Is Black Liberation Theology “Racist”? | The Unbound Movement
Jeremiah Wright is the minister of the church attended by Barack Obama, one of the front-running candidates in the US Presidential elections that will take place in November. Until one of his parishioners decided to run for president, probably few people outside his parish had heard of Jeremiah Wright.
Over the last few weeks, however, he has been catapulted into celebrity status by the news media, and a great deal of publicity has been given to a sermon he preached a few years ago, and some people have reacted with shock and horror to “black liberation theology”.

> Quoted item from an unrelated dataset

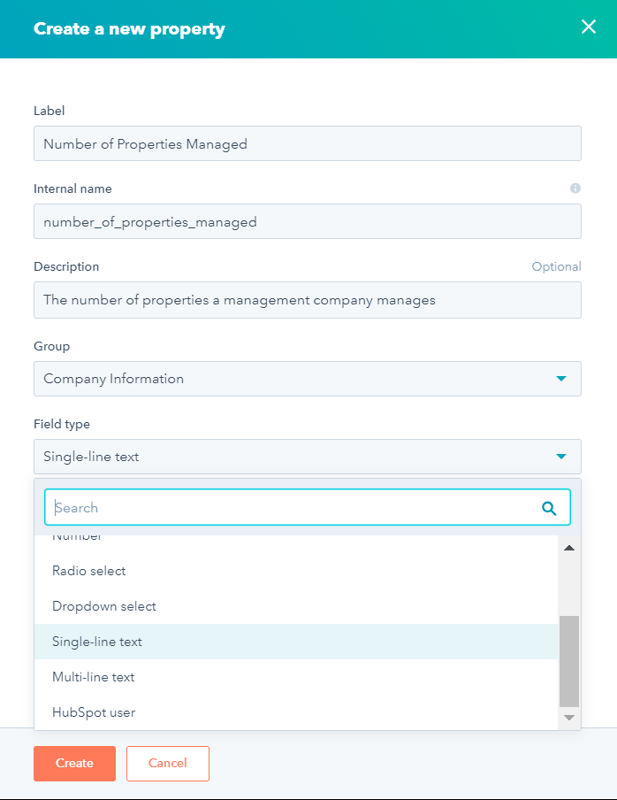Click the magnifying glass search icon

[x=549, y=507]
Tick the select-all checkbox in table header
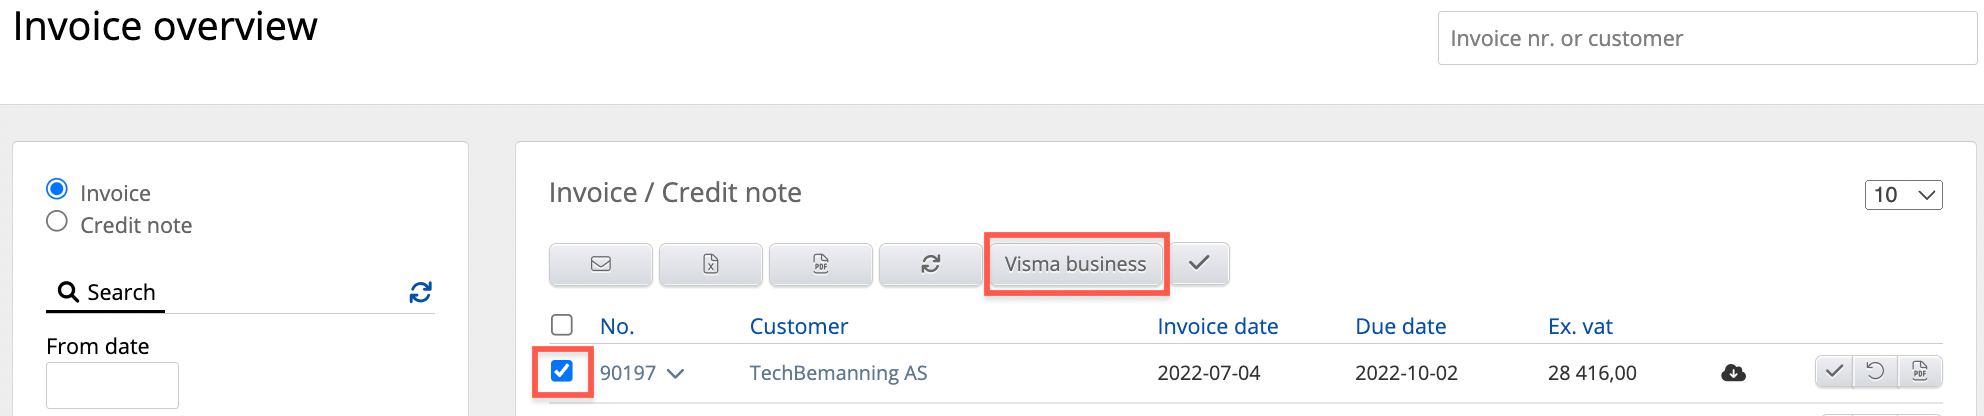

The style and content of Reverend Wright’s preaching, and the theology that informs it, far from being an aberration, are archetypal examples of the Black church experience. That anyone would find the content and style of Reverend Wright’s sermons shocking only serves to underscore the fact that not only are many white Americans profoundly ignorant of the day to day realities of Black American life, but they are blithely unaware of the roots of their own national history. Out of the 400 some odd years that people of African descent have been present on the American continent, we’ve only been legally free for the last forty, and the fact that we are now legally free is due in large part to the efforts of the preeminent exponent of Black liberation theology, Dr. Martin Luther King. What other kind of theology could a Black church worthy of the name be reasonably expected to have?
Black liberation theology was quite popular in South Africa in the 1970s and 1980s, particularly in academic circles. Some of its exponents, like Alan Boesak, became political activists. But it seems a strange thing to make such a fuss about. Has anyone gone dredging up sermons by the ministers of the churches that other US Presidential candidates belong to?